Look for the line that has "Advertise (141, 2286)" in the material below; please repeat it and every line after it, exactly, up to and including the line that has "Archived (334, 2295)", and nothing else.

• [The input]
■ ■ ■ ■

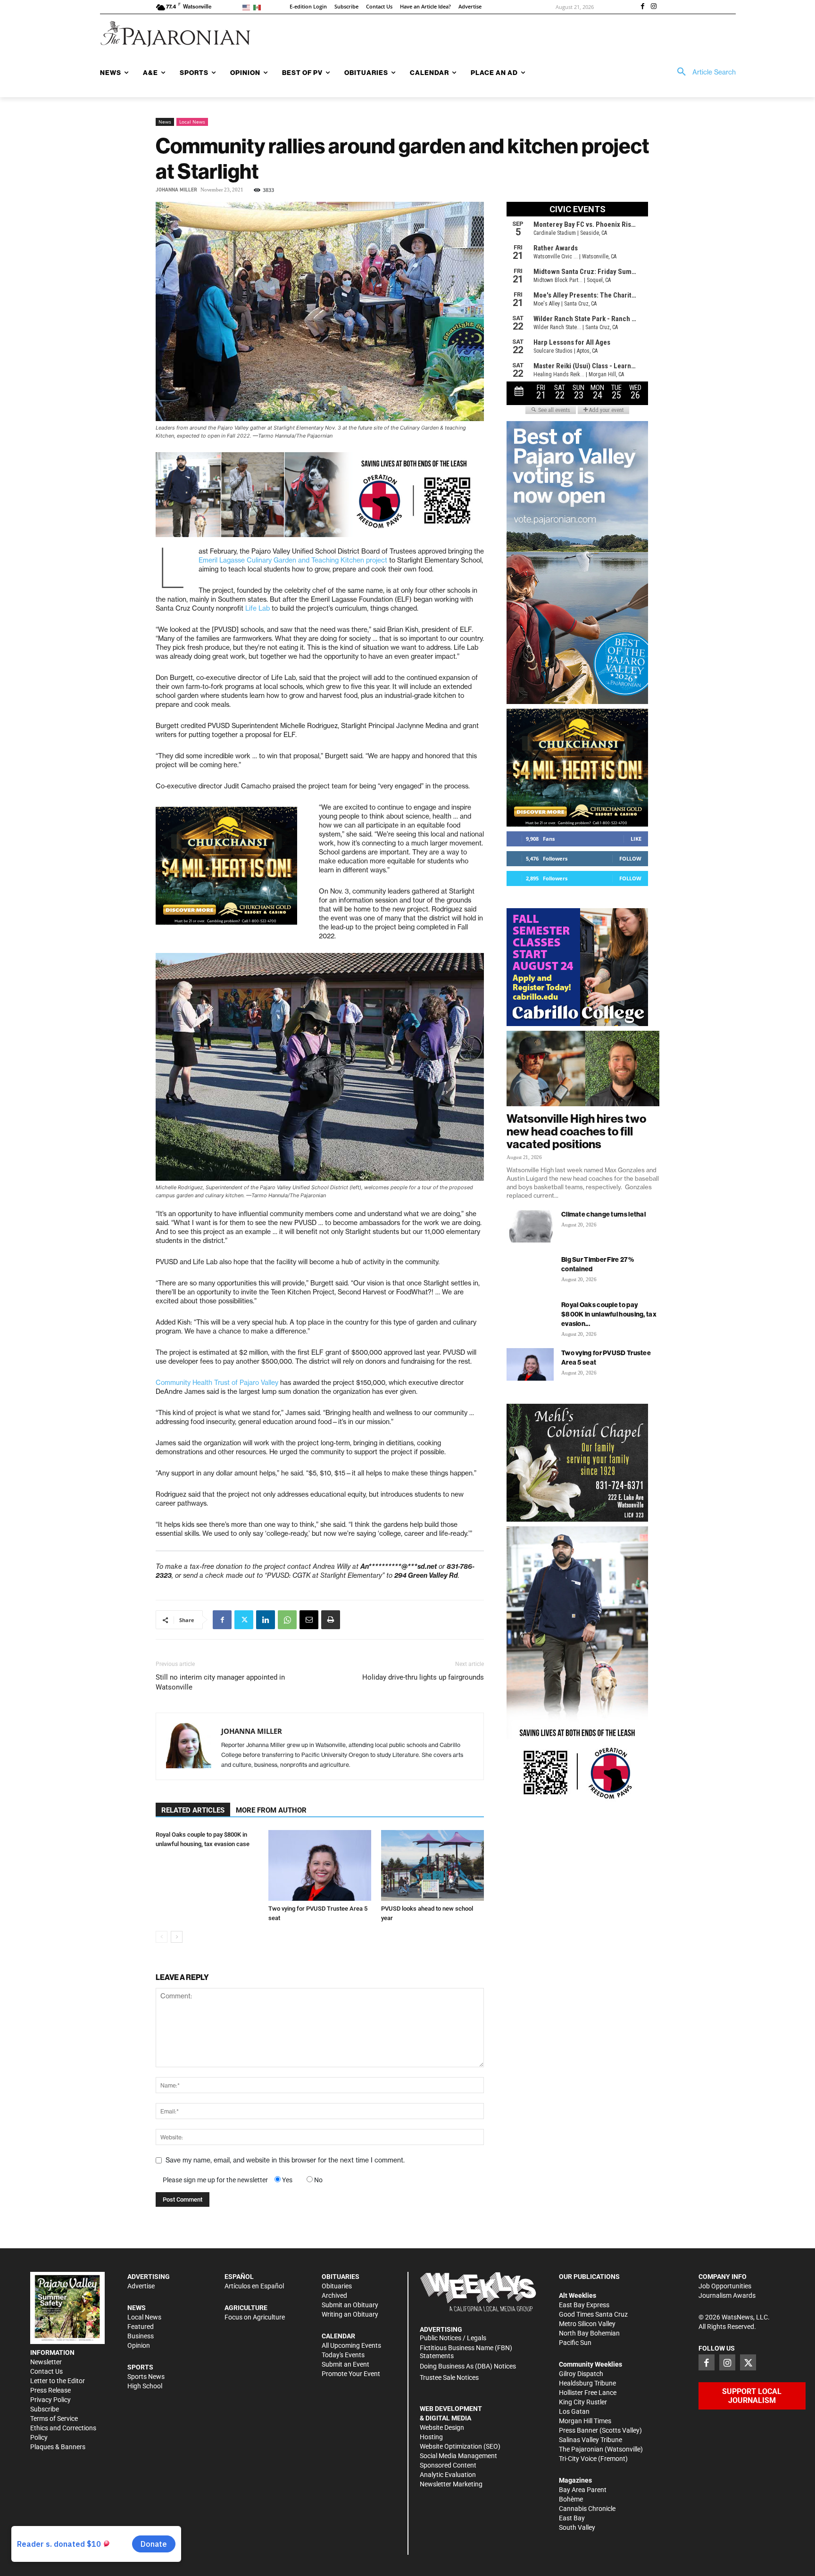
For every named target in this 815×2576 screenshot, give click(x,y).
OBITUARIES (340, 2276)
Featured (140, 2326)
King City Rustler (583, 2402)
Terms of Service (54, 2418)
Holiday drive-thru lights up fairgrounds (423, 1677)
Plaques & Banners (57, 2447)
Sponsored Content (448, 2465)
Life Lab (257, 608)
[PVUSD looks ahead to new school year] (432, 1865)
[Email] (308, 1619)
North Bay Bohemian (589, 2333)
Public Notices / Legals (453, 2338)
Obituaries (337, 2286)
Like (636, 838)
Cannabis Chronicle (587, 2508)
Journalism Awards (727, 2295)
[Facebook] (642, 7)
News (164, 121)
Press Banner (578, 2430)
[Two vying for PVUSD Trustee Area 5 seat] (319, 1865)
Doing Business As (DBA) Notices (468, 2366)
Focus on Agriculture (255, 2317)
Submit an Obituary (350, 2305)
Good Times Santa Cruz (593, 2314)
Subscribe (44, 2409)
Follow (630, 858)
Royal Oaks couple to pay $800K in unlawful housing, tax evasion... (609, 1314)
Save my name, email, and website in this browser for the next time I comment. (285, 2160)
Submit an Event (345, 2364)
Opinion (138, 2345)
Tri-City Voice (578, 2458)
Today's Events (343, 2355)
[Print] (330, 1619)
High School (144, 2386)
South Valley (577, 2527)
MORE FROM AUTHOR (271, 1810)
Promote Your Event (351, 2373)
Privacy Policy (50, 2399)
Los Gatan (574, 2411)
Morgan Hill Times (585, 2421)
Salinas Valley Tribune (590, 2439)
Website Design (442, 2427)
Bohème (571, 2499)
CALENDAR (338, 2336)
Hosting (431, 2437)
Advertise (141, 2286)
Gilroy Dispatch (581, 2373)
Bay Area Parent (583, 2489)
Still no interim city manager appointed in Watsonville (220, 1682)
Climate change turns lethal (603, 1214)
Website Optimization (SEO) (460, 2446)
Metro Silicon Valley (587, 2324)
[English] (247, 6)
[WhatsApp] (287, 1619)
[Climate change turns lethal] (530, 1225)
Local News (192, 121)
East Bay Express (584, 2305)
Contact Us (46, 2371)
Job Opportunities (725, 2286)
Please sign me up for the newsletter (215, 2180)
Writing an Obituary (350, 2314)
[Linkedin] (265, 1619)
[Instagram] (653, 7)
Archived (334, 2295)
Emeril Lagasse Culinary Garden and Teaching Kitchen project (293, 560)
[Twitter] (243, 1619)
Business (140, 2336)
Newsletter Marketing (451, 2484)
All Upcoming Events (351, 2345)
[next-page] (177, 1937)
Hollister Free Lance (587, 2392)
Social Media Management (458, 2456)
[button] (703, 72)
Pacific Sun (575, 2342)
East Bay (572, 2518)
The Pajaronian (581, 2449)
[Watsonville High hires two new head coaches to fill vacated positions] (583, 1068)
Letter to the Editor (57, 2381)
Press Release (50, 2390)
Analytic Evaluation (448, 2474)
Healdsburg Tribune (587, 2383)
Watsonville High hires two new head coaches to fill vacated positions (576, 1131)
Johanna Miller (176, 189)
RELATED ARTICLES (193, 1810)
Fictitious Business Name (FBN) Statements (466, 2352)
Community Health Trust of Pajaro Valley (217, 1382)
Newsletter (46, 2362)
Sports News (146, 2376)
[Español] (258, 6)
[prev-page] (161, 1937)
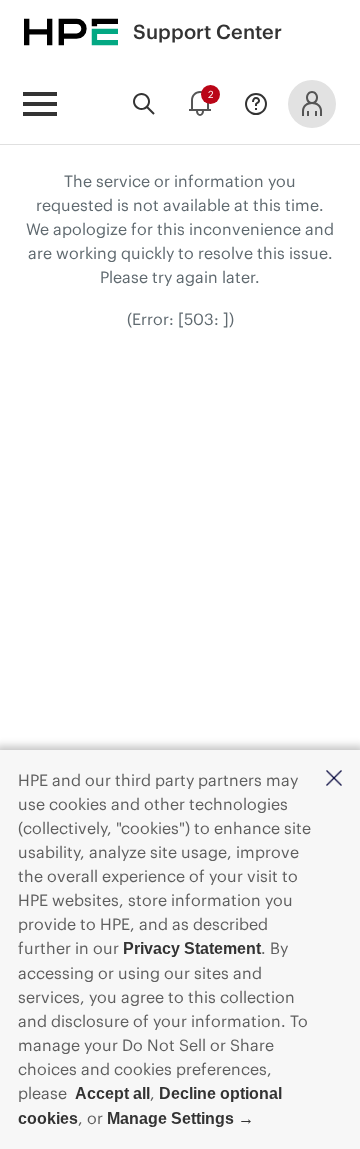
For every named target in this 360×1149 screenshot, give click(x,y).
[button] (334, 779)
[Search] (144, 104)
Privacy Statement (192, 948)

■ ■ ■ ■

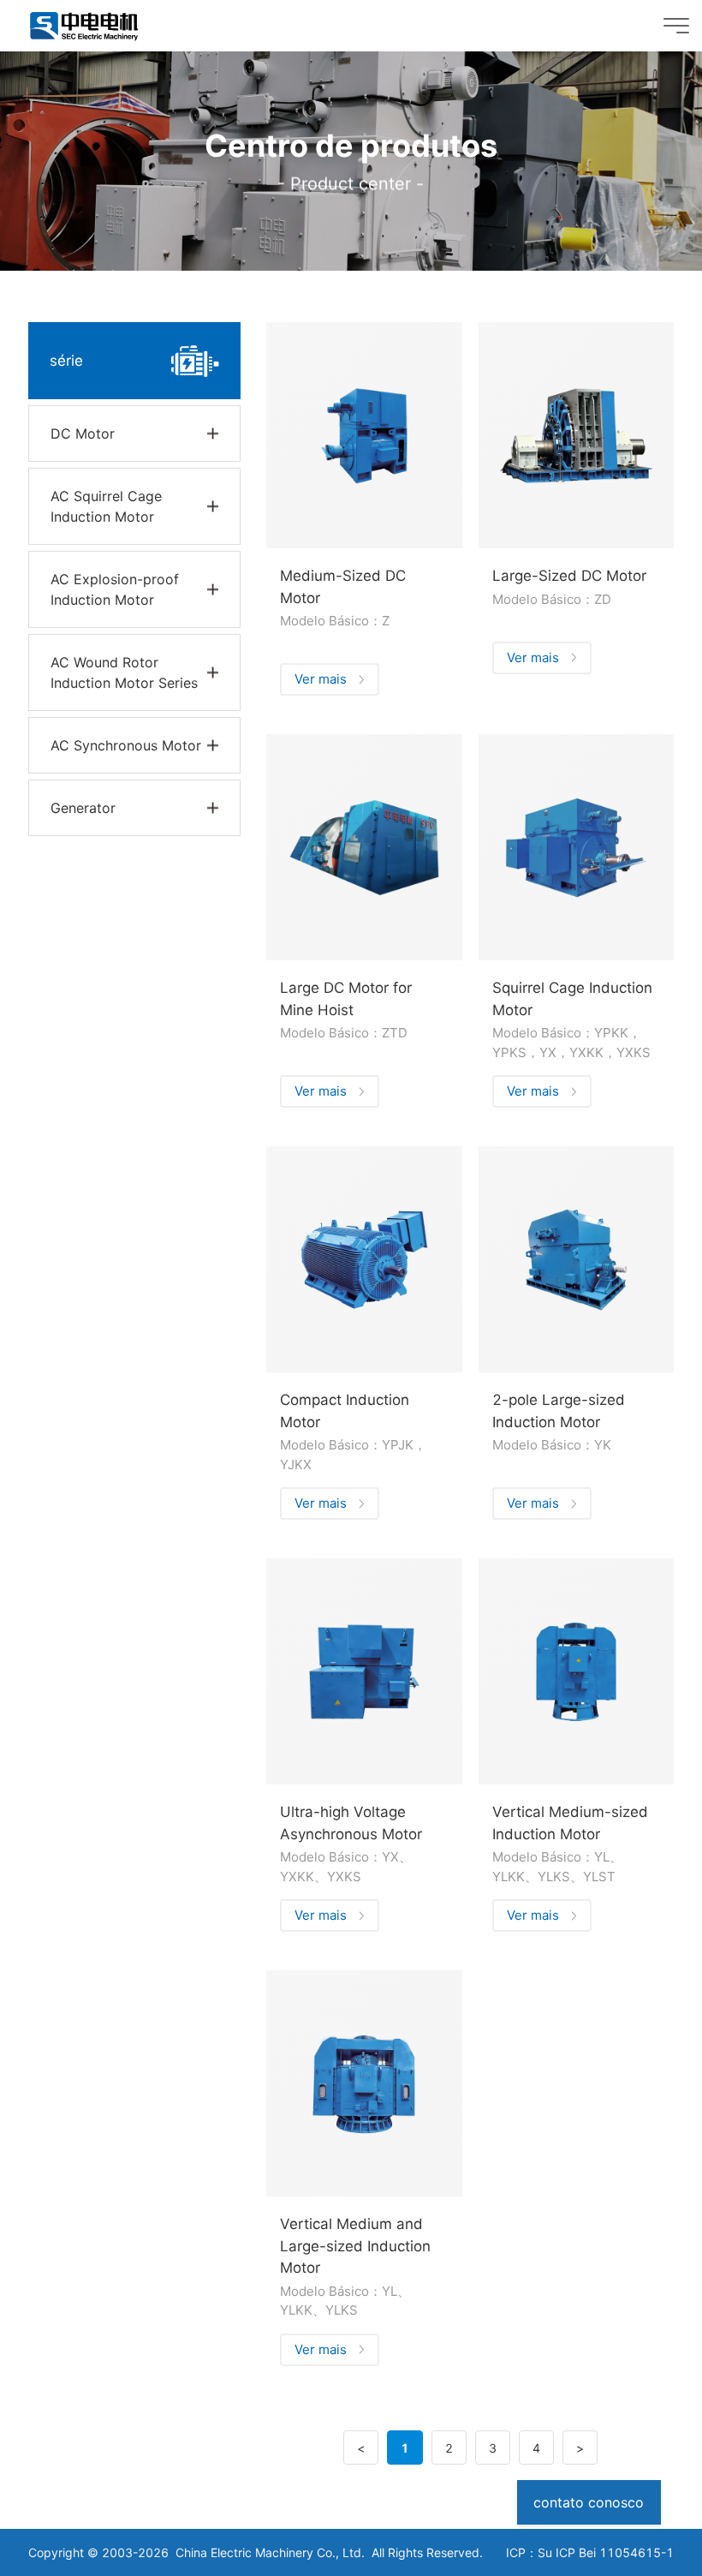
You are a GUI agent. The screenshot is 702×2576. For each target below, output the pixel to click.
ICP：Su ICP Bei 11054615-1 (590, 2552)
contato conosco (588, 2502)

■ ■ ■ ■

• [Task answer]
Advertise (141, 2286)
Gilroy Dispatch (581, 2373)
Bay Area Parent (583, 2489)
Still no interim city manager appointed in Watsonville (220, 1682)
Climate change turns lethal (603, 1214)
Website Optimization (SEO) (460, 2446)
Metro Silicon Valley (587, 2324)
[English] (247, 6)
[WhatsApp] (287, 1619)
[Climate change turns lethal] (530, 1225)
Local News (192, 121)
East Bay Express (584, 2305)
Contact Us (46, 2371)
Job Opportunities (725, 2286)
Please sign me up for the newsletter (215, 2180)
Writing an Obituary (350, 2314)
[Linkedin] (265, 1619)
[Instagram] (653, 7)
Archived (334, 2295)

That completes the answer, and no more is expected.